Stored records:
+ + + + + + +
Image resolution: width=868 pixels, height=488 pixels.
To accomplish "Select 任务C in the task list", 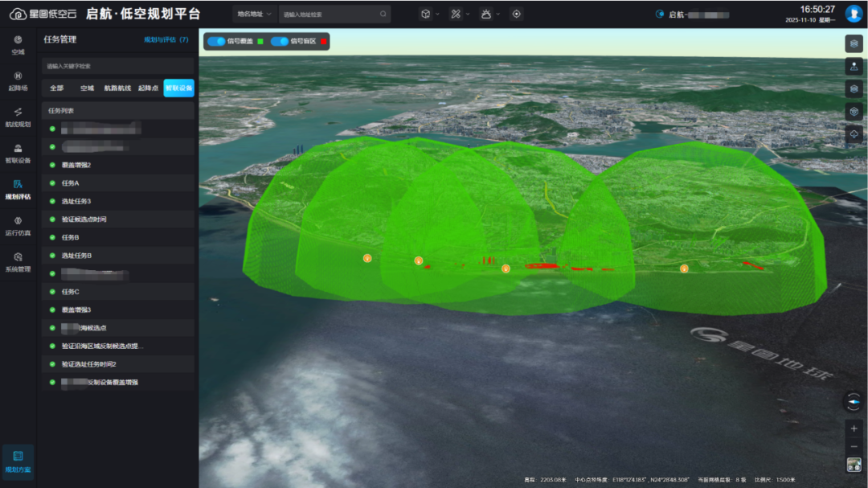I will (x=71, y=292).
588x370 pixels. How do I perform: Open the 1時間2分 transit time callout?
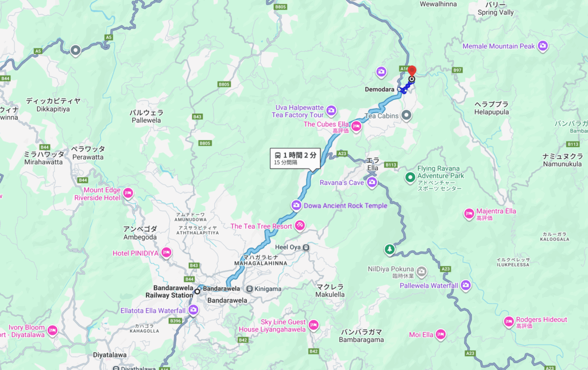pyautogui.click(x=295, y=159)
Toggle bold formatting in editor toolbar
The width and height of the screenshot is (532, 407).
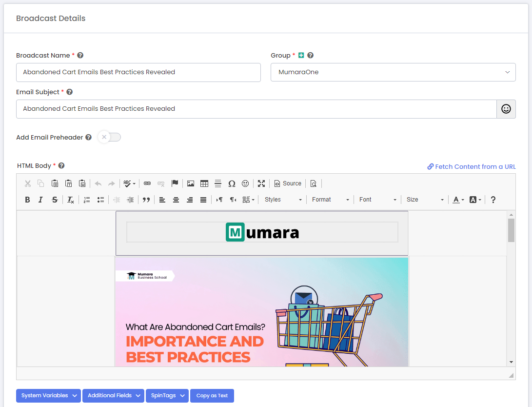coord(27,200)
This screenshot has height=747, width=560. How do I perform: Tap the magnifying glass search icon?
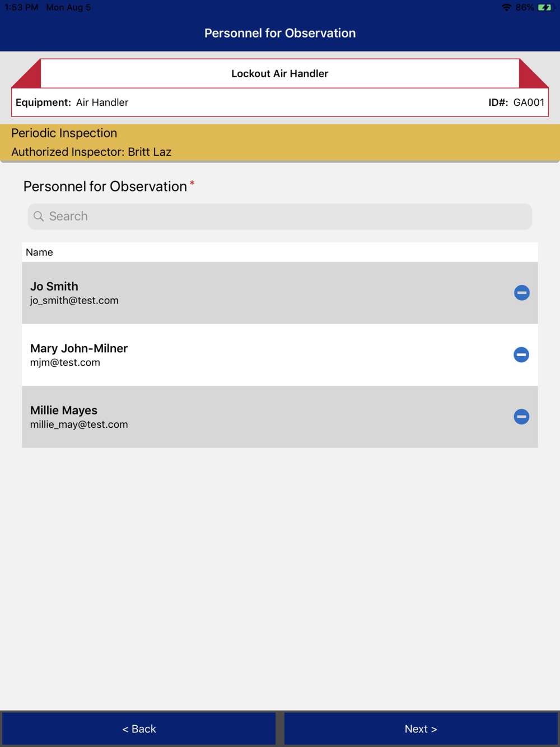tap(39, 217)
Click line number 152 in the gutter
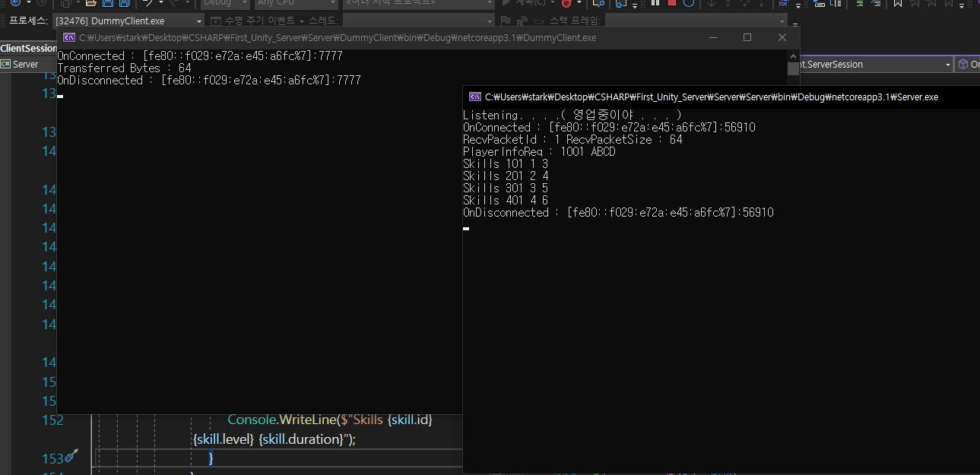 (x=52, y=420)
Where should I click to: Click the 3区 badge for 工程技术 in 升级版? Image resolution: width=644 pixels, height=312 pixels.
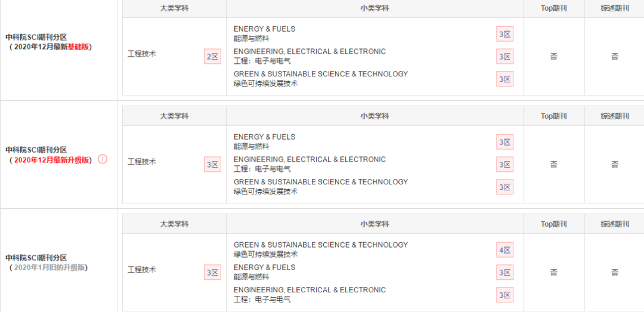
+ + + + + + +
YOUR ASSIGNMENT ▸ Find the lines above that include the string "Image" and copy them.

RESULT OF THE TASK ▸
Image resolution: width=868 pixels, height=488 pixels.
Where should I click to: Click the 3区 badge for 工程技术 in 升级版? Image resolution: width=644 pixels, height=312 pixels.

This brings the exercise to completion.